> TASK OBJECTIVE
Leave out all pictures while you copy the lines exactly from the one with "You are a computer-use" through the last line of the listing.

=== Begin Enclosure ===

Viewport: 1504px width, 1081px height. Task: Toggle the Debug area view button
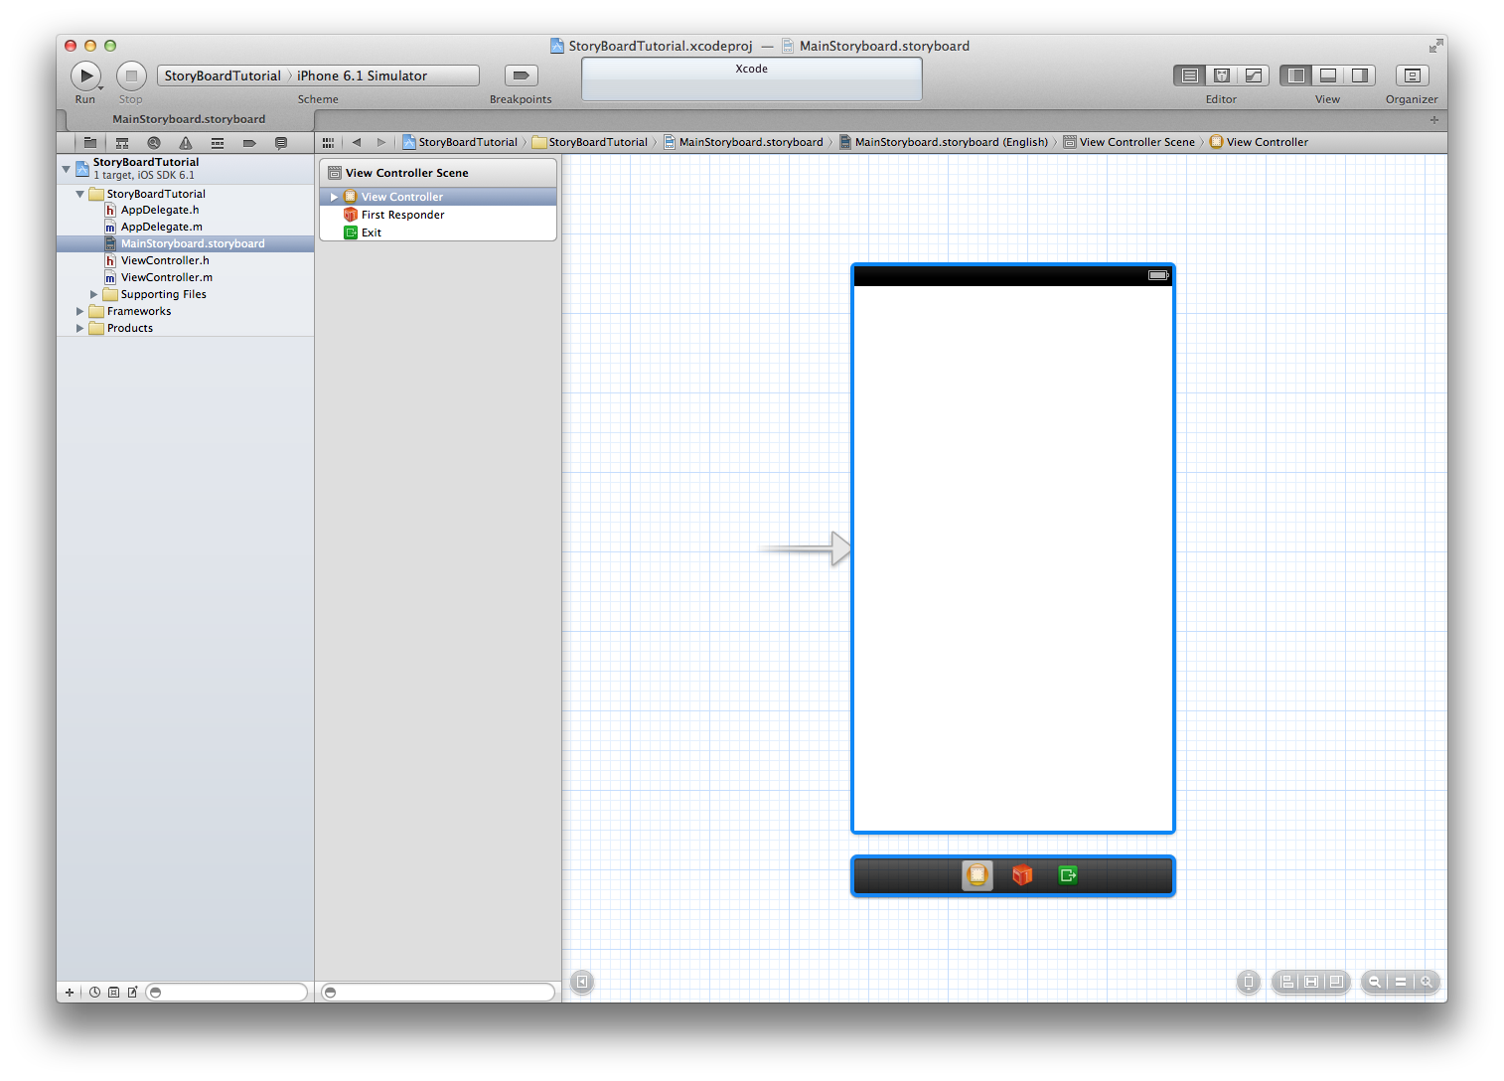point(1328,76)
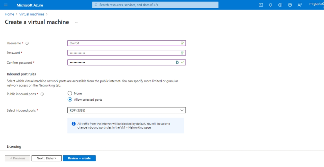The image size is (324, 167).
Task: Open portal settings gear icon
Action: (280, 5)
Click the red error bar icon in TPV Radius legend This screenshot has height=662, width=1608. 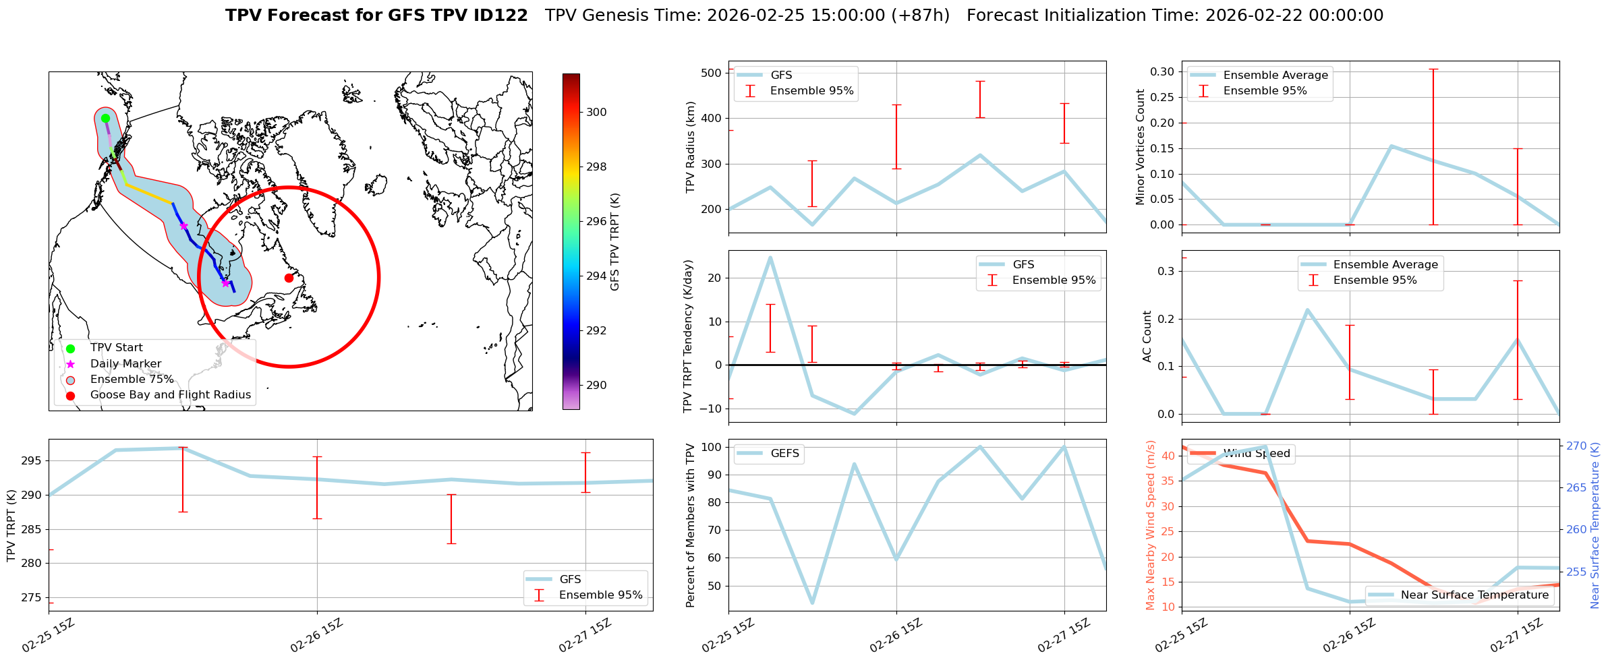click(x=750, y=91)
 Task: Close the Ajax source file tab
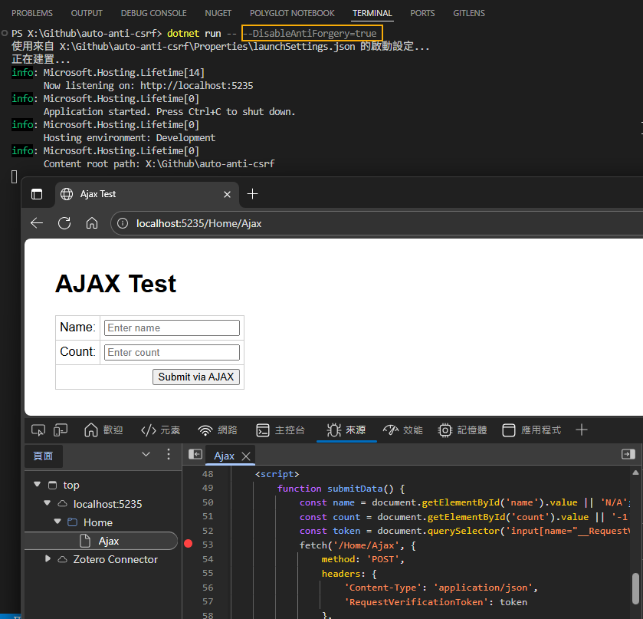coord(246,456)
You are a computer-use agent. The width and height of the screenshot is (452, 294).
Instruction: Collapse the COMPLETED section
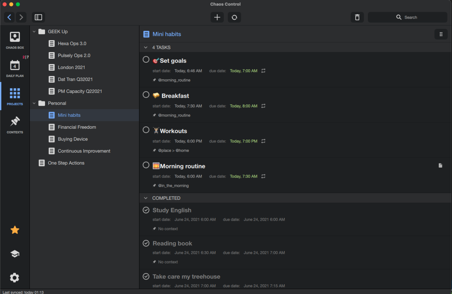pos(145,198)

=== End Enclosure ===

> EXPECTED ANSWER
You are a computer-use agent. The width and height of the screenshot is (452, 294).
Instruction: Collapse the COMPLETED section
pos(145,198)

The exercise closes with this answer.